Last week, Rocky Top Talk, SB Nation's Tennessee team site, ranked the SEC's best coaching tandems, so I decided that enough was enough and I needed to dive in and finally rank the nation's best. So I have. Treating both football and basketball equally, here are the nation's 10 best football-basketball coaching tandems. Let the debate begin.
Just Missed: Baylor (Art Briles & Scott Drew); Notre Dame (Brian Kelly & Mike Brey)
10. Dan Mullen & Ben Howland, Mississippi State
At this time in 2014, Mississippi State was nowhere near the top 10. Dan Mullen had just recorded a 7-6 season -- his third straight with no more than eight wins -- and the basketball team had just finished in dead last in the SEC, which was considered the worst of the high-major conferences. But, 365 days later, the future looks much brighter for the Bulldogs. They broke through under Mullen in 2014, opening the season with nine straight wins and spending much of that time at No. 1 in the national polls. The season didn't end as they would have liked, losing three of their last four games, but it was still a 10-plus win season -- only the third in the program's 110-year history. For Mullen to pull that off in the SEC West, a division that chews the head off of some of the sport's best coaches, is impressive. Then, in late March, Mississippi State created buzz when it hired Ben Howland, the former UCLA coach that took the Bruins to three straight Final Fours from 2006 to 2008. Though Howland's time in Westwood ended in dysfunction and disarray, UCLA still won the Pac-12 championship in Howland's final season. He may be a bit rusty given that he hasn't been on the sidelines for the past two seasons, but he has the ability to make Mississippi State a formidable program in an SEC conference that may have little basketball substance in the future other than perennial power Kentucky.

·····

▸ STATED PROBLEM A
Turn the stretch of the listing from its first line through the line containing "Open document icon" into a Markdown table with the columns Row and Line, numbering each row and leaving out blank lines.
The coaching article above and the listing that comes next are unrelated material.

▸ SOURCE MATERIAL
·····

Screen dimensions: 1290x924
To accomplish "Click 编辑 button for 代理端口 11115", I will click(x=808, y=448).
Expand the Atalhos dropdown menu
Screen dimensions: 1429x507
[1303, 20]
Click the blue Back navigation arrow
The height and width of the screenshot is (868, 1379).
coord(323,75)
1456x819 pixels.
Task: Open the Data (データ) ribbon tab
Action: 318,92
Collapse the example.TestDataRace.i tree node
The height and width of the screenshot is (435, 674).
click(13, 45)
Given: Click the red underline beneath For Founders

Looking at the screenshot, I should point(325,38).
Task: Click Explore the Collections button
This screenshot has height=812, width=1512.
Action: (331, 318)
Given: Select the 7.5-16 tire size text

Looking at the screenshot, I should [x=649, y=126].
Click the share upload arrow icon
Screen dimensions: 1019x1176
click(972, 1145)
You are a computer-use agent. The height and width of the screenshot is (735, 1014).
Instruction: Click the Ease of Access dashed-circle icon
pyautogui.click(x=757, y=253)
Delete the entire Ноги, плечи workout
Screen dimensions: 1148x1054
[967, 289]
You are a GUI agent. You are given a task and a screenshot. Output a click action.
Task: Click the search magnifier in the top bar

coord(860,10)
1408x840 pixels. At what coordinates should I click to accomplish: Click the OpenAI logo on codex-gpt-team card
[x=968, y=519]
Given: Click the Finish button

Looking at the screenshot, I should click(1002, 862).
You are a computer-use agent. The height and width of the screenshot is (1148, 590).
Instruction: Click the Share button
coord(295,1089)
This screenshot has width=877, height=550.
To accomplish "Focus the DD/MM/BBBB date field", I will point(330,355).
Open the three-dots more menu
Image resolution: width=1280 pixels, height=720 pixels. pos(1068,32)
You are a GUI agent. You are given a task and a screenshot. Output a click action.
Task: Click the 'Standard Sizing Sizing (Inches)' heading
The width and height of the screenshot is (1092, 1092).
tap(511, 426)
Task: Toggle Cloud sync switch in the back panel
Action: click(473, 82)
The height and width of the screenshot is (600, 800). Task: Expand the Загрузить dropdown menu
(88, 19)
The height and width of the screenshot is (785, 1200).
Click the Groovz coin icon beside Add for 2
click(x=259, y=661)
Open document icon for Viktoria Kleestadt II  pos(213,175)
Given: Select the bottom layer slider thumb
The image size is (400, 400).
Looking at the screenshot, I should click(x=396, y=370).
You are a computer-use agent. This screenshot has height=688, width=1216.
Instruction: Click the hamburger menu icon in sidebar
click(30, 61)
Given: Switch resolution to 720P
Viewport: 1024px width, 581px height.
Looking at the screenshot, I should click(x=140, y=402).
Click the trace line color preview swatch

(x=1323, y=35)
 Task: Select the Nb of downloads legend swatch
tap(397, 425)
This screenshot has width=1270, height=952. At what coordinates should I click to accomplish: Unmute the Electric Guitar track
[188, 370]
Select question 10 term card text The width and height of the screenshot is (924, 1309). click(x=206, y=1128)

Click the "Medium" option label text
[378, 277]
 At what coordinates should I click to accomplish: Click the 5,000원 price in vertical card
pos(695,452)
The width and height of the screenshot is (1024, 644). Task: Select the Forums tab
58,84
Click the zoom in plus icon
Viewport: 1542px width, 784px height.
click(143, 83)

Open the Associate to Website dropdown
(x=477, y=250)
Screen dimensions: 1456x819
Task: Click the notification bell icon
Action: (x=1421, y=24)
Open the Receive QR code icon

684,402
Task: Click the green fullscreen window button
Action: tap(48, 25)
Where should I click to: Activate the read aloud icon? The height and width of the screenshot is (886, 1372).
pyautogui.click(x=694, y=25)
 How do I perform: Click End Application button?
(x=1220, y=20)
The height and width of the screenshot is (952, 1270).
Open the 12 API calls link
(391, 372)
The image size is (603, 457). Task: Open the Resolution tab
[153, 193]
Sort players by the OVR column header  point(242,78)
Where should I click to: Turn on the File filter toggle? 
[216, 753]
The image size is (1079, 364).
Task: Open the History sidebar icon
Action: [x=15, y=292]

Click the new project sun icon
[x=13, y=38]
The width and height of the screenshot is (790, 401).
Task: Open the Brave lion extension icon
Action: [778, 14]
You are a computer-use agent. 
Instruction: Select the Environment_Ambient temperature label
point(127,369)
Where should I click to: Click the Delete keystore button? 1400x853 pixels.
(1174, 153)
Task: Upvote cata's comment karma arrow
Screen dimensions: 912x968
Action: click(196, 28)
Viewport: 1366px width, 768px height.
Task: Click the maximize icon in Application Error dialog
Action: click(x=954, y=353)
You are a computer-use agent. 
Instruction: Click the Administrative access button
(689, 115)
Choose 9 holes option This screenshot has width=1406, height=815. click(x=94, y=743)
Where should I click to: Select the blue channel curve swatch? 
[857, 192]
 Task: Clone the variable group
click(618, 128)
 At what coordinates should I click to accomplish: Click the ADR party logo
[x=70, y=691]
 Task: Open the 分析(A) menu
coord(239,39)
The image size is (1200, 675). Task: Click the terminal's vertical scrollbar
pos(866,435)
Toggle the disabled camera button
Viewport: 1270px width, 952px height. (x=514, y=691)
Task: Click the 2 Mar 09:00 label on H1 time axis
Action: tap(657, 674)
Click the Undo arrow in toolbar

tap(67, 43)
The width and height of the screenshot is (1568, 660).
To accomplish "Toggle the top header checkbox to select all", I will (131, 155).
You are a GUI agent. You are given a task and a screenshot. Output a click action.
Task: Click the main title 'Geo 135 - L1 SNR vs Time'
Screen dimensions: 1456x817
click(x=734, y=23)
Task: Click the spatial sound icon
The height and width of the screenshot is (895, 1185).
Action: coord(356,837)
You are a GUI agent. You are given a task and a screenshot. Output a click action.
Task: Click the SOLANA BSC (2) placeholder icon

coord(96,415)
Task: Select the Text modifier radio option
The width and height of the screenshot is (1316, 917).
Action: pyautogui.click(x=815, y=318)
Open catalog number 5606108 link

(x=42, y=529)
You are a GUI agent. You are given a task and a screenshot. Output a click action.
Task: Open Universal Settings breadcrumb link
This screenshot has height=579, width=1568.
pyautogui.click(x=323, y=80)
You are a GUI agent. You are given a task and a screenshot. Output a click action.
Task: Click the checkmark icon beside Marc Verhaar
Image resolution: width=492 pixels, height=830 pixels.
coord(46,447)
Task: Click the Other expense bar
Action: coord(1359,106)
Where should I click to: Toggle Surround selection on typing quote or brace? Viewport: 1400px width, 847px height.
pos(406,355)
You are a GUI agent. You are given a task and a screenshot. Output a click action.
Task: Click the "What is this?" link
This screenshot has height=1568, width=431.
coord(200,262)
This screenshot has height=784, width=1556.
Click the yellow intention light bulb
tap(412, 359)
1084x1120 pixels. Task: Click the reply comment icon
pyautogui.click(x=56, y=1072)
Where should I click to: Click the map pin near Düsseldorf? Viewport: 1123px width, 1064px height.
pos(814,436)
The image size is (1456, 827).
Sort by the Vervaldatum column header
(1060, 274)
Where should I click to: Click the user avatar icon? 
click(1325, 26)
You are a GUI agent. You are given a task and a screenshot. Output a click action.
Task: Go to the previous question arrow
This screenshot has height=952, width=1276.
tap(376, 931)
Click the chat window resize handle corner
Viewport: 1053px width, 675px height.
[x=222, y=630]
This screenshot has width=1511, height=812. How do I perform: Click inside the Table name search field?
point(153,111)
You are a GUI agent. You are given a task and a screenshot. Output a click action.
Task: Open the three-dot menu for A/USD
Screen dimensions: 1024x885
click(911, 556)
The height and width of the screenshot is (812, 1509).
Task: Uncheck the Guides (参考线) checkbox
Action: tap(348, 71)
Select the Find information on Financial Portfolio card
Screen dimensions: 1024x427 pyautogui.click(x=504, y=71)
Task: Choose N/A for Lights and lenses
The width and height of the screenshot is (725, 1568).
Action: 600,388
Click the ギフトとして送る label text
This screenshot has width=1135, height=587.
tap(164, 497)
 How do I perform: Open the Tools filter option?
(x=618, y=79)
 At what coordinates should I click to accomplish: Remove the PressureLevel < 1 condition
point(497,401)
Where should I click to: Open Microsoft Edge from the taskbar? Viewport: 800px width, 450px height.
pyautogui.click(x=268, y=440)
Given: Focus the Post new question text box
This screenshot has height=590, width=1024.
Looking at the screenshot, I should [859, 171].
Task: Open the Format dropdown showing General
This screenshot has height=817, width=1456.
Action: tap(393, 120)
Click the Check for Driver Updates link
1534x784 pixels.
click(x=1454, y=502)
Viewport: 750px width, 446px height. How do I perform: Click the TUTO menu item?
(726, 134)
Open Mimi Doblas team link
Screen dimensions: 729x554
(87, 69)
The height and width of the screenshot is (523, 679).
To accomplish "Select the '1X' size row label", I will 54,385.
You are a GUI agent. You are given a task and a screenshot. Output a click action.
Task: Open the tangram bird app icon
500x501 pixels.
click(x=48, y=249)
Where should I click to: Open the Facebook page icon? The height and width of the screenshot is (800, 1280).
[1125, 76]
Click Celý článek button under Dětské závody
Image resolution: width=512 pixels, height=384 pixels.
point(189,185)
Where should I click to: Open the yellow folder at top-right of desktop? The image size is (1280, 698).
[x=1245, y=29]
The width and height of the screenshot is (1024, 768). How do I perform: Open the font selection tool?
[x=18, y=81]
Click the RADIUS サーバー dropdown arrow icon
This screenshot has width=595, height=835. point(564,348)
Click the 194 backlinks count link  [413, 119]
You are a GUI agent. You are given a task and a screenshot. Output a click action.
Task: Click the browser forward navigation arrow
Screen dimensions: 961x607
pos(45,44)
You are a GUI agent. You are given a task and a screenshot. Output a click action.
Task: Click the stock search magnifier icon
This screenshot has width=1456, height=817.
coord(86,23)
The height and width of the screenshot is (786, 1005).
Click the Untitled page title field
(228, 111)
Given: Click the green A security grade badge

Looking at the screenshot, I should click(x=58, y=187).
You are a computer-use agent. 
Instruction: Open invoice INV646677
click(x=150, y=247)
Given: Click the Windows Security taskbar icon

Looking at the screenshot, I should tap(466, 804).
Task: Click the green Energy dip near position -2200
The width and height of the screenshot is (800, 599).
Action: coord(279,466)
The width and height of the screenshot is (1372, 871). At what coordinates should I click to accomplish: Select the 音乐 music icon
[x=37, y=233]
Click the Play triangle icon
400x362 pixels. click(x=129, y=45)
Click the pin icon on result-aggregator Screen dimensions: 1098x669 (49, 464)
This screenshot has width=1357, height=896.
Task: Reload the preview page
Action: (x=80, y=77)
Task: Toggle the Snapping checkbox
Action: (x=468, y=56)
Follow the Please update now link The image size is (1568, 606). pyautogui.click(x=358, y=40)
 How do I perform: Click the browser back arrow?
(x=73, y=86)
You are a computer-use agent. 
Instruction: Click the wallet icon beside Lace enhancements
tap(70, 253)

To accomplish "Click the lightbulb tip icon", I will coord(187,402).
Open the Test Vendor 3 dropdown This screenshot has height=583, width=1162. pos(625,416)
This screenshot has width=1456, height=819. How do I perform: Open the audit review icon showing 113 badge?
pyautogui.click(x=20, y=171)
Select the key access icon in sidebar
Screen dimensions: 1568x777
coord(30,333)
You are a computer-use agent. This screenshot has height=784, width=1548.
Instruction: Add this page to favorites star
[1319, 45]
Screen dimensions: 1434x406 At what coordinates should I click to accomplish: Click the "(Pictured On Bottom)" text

·····

▸ STATED PROBLEM B
Set down the stretch of the coaching-tandems article from "Last week, Rocky" through "the debate begin.", word for word.

▸ RIGHT ANSWER A
| Row | Line |
|---|---|
| 1 | Screen dimensions: 1290x924 |
| 2 | To accomplish "Click 编辑 button for 代理端口 11115", I will click(x=808, y=448). |
| 3 | Expand the Atalhos dropdown menu |
| 4 | Screen dimensions: 1429x507 |
| 5 | [1303, 20] |
| 6 | Click the blue Back navigation arrow |
| 7 | The height and width of the screenshot is (868, 1379). |
| 8 | coord(323,75) |
| 9 | 1456x819 pixels. |
| 10 | Task: Open the Data (データ) ribbon tab |
| 11 | Action: 318,92 |
| 12 | Collapse the example.TestDataRace.i tree node |
| 13 | The height and width of the screenshot is (435, 674). |
| 14 | click(13, 45) |
| 15 | Given: Click the red underline beneath For Founders |
| 16 | Looking at the screenshot, I should point(325,38). |
| 17 | Task: Click Explore the Collections button |
| 18 | This screenshot has height=812, width=1512. |
| 19 | Action: (331, 318) |
| 20 | Given: Select the 7.5-16 tire size text |
| 21 | Looking at the screenshot, I should [x=649, y=126]. |
| 22 | Click the share upload arrow icon |
| 23 | Screen dimensions: 1019x1176 |
| 24 | click(972, 1145) |
| 25 | You are a computer-use agent. The height and width of the screenshot is (735, 1014). |
| 26 | Instruction: Click the Ease of Access dashed-circle icon |
| 27 | pyautogui.click(x=757, y=253) |
| 28 | Delete the entire Ноги, плечи workout |
| 29 | Screen dimensions: 1148x1054 |
| 30 | [967, 289] |
| 31 | You are a GUI agent. You are given a task and a screenshot. Output a click action. |
| 32 | Task: Click the search magnifier in the top bar |
| 33 | coord(860,10) |
| 34 | 1408x840 pixels. At what coordinates should I click to accomplish: Click the OpenAI logo on codex-gpt-team card |
| 35 | [x=968, y=519] |
| 36 | Given: Click the Finish button |
| 37 | Looking at the screenshot, I should click(1002, 862). |
| 38 | You are a computer-use agent. The height and width of the screenshot is (1148, 590). |
| 39 | Instruction: Click the Share button |
| 40 | coord(295,1089) |
| 41 | This screenshot has width=877, height=550. |
| 42 | To accomplish "Focus the DD/MM/BBBB date field", I will point(330,355). |
| 43 | Open the three-dots more menu |
| 44 | Image resolution: width=1280 pixels, height=720 pixels. pos(1068,32) |
| 45 | You are a GUI agent. You are given a task and a screenshot. Output a click action. |
| 46 | Task: Click the 'Standard Sizing Sizing (Inches)' heading |
| 47 | The width and height of the screenshot is (1092, 1092). |
| 48 | tap(511, 426) |
| 49 | Task: Toggle Cloud sync switch in the back panel |
| 50 | Action: click(473, 82) |
| 51 | The height and width of the screenshot is (600, 800). Task: Expand the Загрузить dropdown menu |
| 52 | (88, 19) |
| 53 | The height and width of the screenshot is (785, 1200). |
| 54 | Click the Groovz coin icon beside Add for 2 |
| 55 | click(x=259, y=661) |
| 56 | Open document icon for Viktoria Kleestadt II  pos(213,175) |

▸ RIGHT ANSWER B
Last week, Rocky Top Talk, SB Nation's Tennessee team site, ranked the SEC's best coaching tandems, so I decided that enough was enough and I needed to dive in and finally rank the nation's best. So I have. Treating both football and basketball equally, here are the nation's 10 best football-basketball coaching tandems. Let the debate begin.